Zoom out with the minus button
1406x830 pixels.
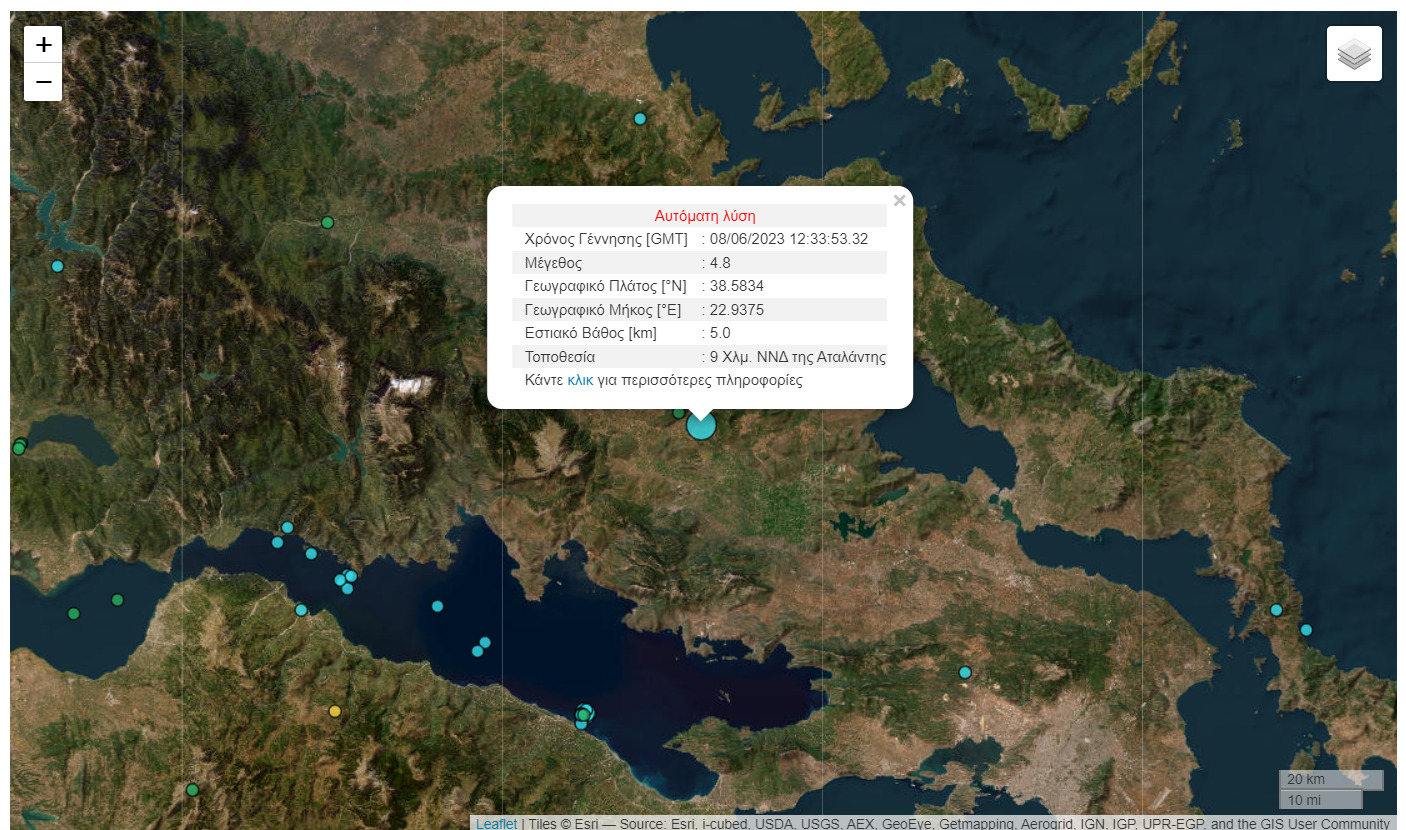pos(43,82)
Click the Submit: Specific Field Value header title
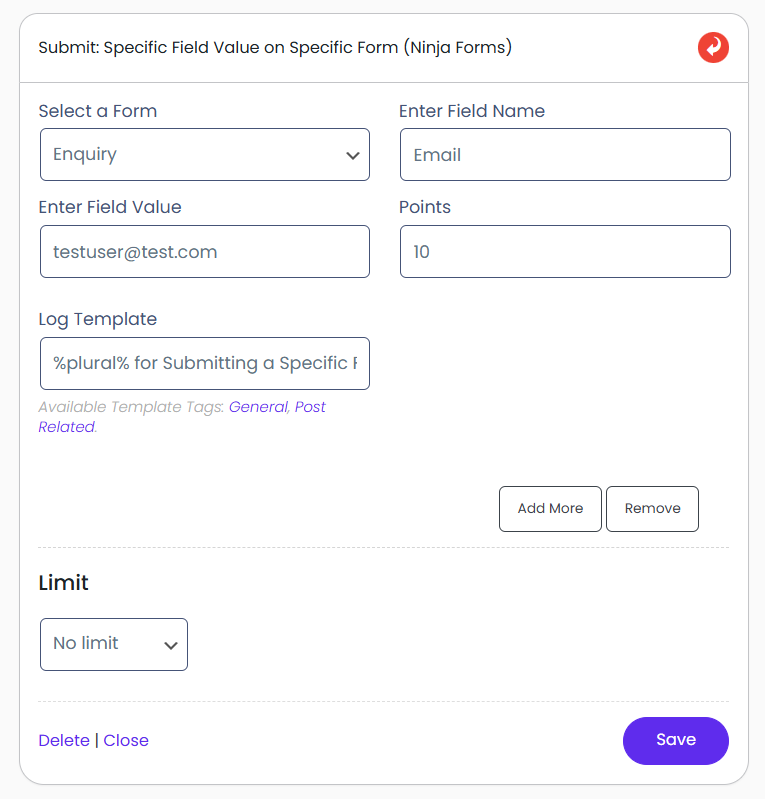765x799 pixels. (x=275, y=47)
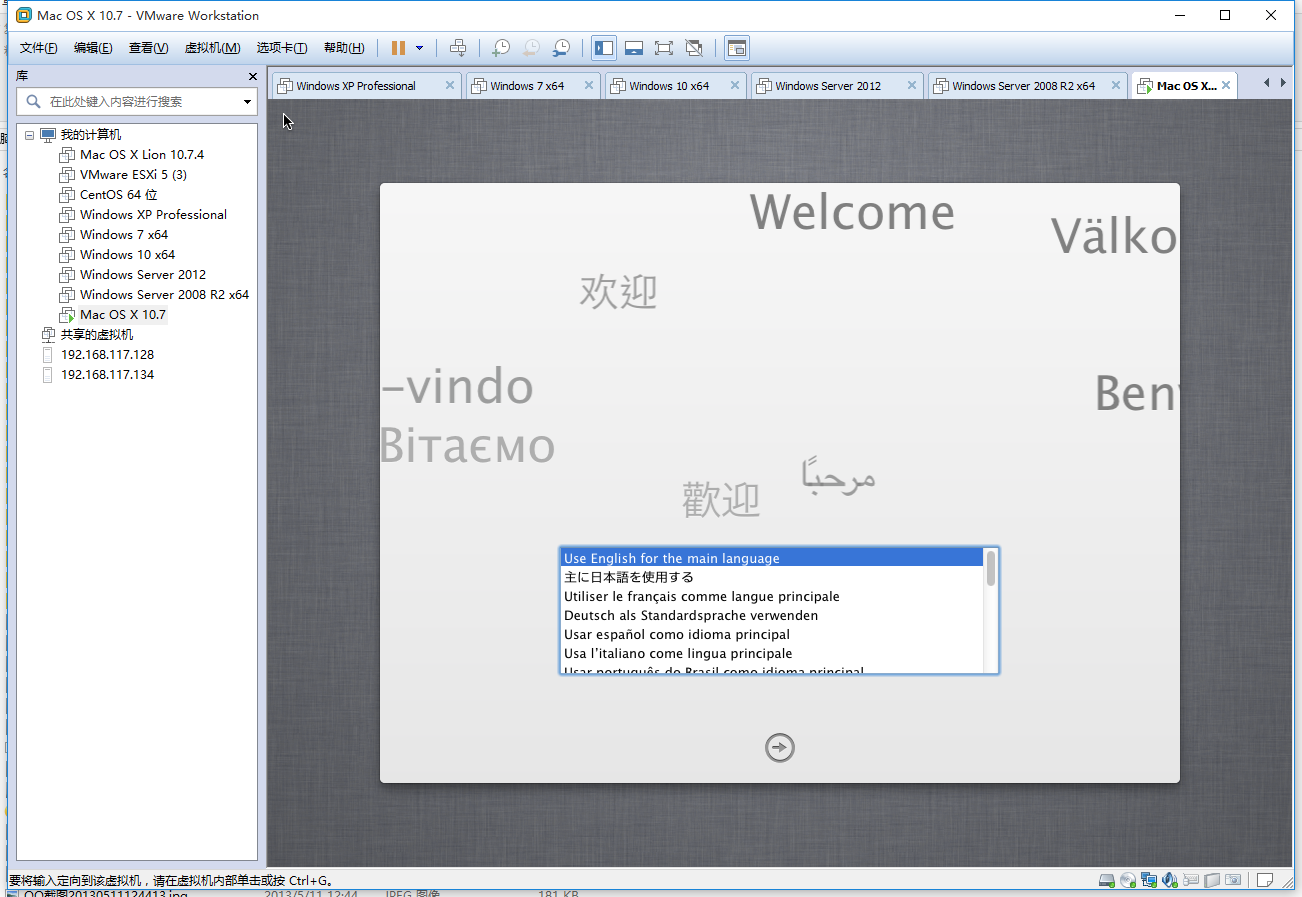This screenshot has height=897, width=1302.
Task: Switch to Unity mode
Action: [694, 48]
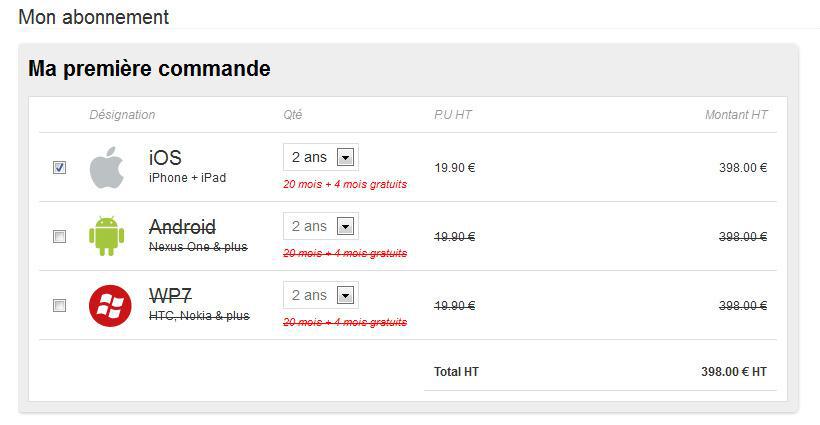This screenshot has width=820, height=425.
Task: Open the iOS duration dropdown
Action: coord(345,157)
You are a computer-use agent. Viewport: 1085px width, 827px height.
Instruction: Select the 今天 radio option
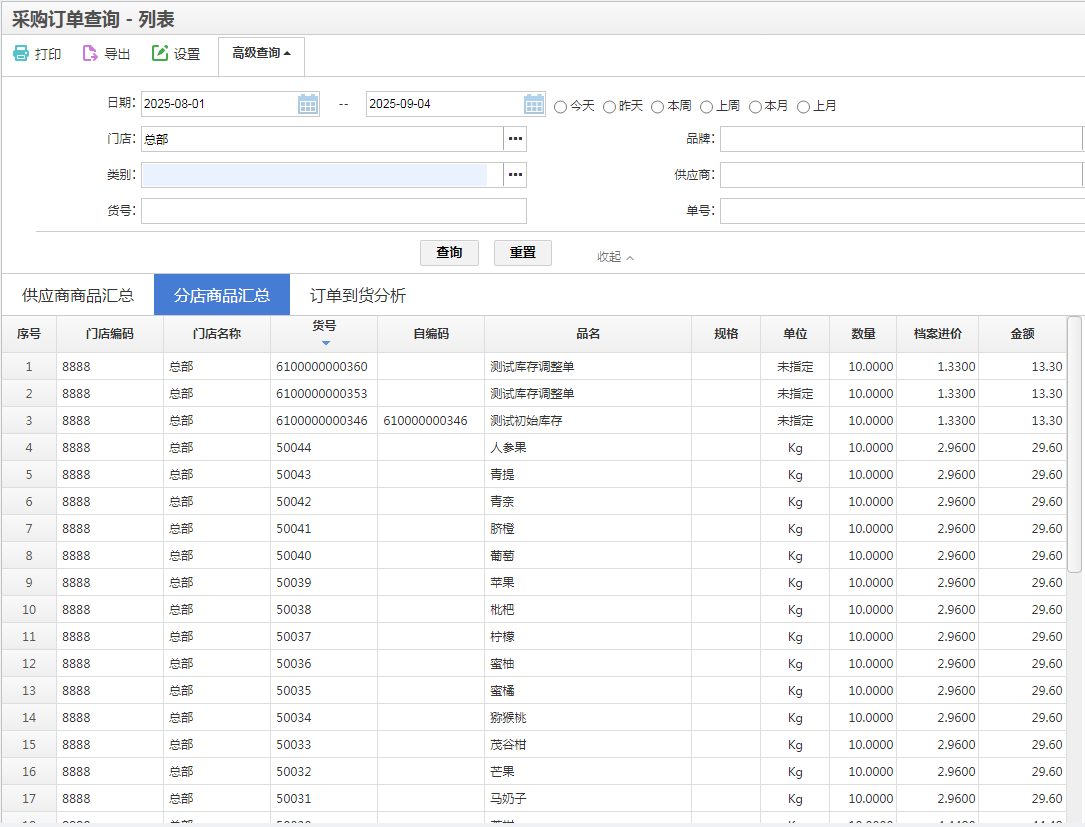pos(561,106)
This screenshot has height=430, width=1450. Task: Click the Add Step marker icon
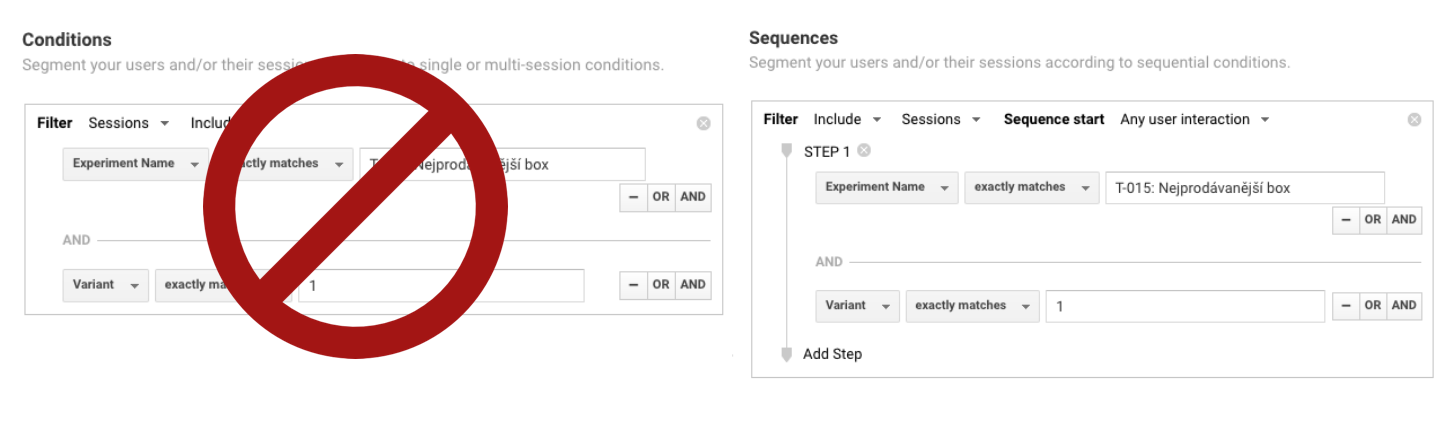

——

[Written request]:
Set out every line of the rows above as a Markdown table with the columns "No." and "Text", numbering each line and omitting blank lines. Leave the pictures out of the table.

[Answer]:
| No. | Text |
|---|---|
| 1 | Zoom out with the minus button |
| 2 | 1406x830 pixels. |
| 3 | pos(43,82) |
| 4 | Click the Submit: Specific Field Value header title |
| 5 | 765x799 pixels. (x=275, y=47) |
| 6 | This screenshot has height=897, width=1302. |
| 7 | Task: Switch to Unity mode |
| 8 | Action: [694, 48] |
| 9 | This screenshot has width=820, height=425. |
| 10 | Task: Open the iOS duration dropdown |
| 11 | Action: coord(345,157) |
| 12 | You are a computer-use agent. Viewport: 1085px width, 827px height. |
| 13 | Instruction: Select the 今天 radio option |
| 14 | pos(561,106) |
| 15 | This screenshot has height=430, width=1450. Task: Click the Add Step marker icon |